Exercise passage:
----------------

Main

Two strategies currently prevail for predicting the structure of a protein. Comparative modeling (CM) begins by identifying template proteins with strong sequence homology; by determining conserved regions and comparing against the known structure of the template, one can assemble a structure for the query protein. The second strategy, known as threading, extends the idea of CM to potentially evolutionary distant proteins; the query sequence is subjected to a range of possible structural configurations, and once a strong match is found, the tentative fold can be further refined. Thus arises the 'protein structure prediction problem': because both strategies rely to varying extents on the existence of an optimally comprehensive database of structures, the extent to which this database is incomplete limits the potential accuracy of any prediction.

But Jeffrey Skolnick, director of the University of Buffalo Center of Excellence in Bioinformatics, recently came to a rather startling conclusion: the PDB—which currently contains more than 29,000 protein structures—may now be sufficiently complete to comfortably solve this problem for any given single-domain protein. “As the threading algorithms kept getting better,” says Skolnick, “I kept finding more and more structures I could fit. If the [PDB] was really incomplete, that left just two possibilities. Either the results are wrong, and we don't understand what's going on; or else it really was that as your algorithm got better, you could recognize the more distantly related structures...and you could build folds.”

----------------

Stored records
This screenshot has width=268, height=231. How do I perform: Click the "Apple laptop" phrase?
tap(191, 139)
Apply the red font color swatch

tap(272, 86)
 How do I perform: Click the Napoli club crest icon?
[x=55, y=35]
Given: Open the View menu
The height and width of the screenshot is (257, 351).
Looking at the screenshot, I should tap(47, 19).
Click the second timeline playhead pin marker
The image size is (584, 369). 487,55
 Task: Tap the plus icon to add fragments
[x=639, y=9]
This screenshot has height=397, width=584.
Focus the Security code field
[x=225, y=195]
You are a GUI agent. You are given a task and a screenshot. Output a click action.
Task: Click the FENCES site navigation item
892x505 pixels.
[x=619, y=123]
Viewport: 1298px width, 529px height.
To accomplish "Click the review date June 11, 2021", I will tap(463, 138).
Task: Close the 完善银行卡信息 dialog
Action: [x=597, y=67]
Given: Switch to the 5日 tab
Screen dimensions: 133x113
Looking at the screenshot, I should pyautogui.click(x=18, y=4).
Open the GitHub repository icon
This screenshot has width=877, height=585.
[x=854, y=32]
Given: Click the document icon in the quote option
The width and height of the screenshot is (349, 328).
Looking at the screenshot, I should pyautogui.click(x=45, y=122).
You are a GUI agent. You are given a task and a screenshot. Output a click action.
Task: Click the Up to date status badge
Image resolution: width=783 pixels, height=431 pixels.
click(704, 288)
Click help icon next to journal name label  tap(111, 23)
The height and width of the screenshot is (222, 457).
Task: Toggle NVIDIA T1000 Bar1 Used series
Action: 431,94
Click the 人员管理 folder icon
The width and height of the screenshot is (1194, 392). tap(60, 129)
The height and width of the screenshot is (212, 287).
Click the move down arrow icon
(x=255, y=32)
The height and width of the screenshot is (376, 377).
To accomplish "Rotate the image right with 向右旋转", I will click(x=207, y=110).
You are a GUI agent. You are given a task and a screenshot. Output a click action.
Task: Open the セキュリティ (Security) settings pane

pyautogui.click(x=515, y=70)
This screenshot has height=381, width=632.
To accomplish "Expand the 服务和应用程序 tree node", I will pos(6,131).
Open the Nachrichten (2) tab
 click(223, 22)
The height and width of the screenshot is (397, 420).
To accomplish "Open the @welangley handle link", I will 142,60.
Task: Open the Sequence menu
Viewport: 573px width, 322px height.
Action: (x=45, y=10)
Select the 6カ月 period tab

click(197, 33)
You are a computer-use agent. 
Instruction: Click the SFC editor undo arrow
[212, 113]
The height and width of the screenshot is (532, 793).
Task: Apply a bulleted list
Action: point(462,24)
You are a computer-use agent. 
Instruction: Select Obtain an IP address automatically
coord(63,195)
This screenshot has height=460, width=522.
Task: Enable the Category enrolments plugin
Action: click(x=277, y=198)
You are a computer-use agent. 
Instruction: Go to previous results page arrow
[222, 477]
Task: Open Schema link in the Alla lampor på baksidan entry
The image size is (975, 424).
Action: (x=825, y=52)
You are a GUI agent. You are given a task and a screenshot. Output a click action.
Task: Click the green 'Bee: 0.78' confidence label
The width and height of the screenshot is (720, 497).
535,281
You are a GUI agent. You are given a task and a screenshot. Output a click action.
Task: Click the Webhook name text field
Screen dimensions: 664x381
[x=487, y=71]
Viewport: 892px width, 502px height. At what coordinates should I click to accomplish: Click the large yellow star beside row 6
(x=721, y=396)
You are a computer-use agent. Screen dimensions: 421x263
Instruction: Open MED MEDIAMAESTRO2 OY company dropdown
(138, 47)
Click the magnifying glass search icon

----------------

Required actions:
1. According to the protein structure passage, how many protein structures does the PDB currently contain?
2. From the protein structure passage, return the part between "Two strategies currently" and "of any prediction.", inclusive.
3. Resume the passage on protein structure prediction from the point where it stops.
None of the items are needed.

Answers below:
1. More than 29,000

2.
Two strategies currently prevail for predicting the structure of a protein. Comparative modeling (CM) begins by identifying template proteins with strong sequence homology; by determining conserved regions and comparing against the known structure of the template, one can assemble a structure for the query protein. The second strategy, known as threading, extends the idea of CM to potentially evolutionary distant proteins; the query sequence is subjected to a range of possible structural configurations, and once a strong match is found, the tentative fold can be further refined. Thus arises the 'protein structure prediction problem': because both strategies rely to varying extents on the existence of an optimally comprehensive database of structures, the extent to which this database is incomplete limits the potential accuracy of any prediction.

3.
Skolnick and colleague Yang Zhang addressed this possibility in a new study, assembling a query set of 1,489 single-domain proteins from the PDB, for which they attempted to derive folds from a template library of 3,575 nonhomologous proteins. Using two methods—TASSER, a threading and refinement algorithm, and MODELLER, a CM algorithm—they generated continuous structures for all their queries that were reasonably close to native. After examining the extent to which TASSER could improve alignments of unrelated proteins, they found that for nearly 97% of their single-domain proteins (which had an average sequence identity of 13%), they could actually bring the predicted structure closer to native, within root mean square deviations of 4 Å or less. These findings imply that the PDB could be considerably closer to complete, in terms of fold representation, than expected.

Such findings are bound to rouse controversy. “Most people, when I tell them this, initially are very skeptical,” says Skolnick. However, he continues, if these data do reflect the actual state of available information in the PDB, they raise a strong argument for creating databases that can do a better job of matching targets to distantly related templates. “I want to strongly emphasize that the models based on the templates provided by the PDB are imperfect and gappy but can have continuous models built from them—and I would argue that this should suggest a revisiting of the structural genomics fold selection strategy. If it's true, I think it's a very important implication.”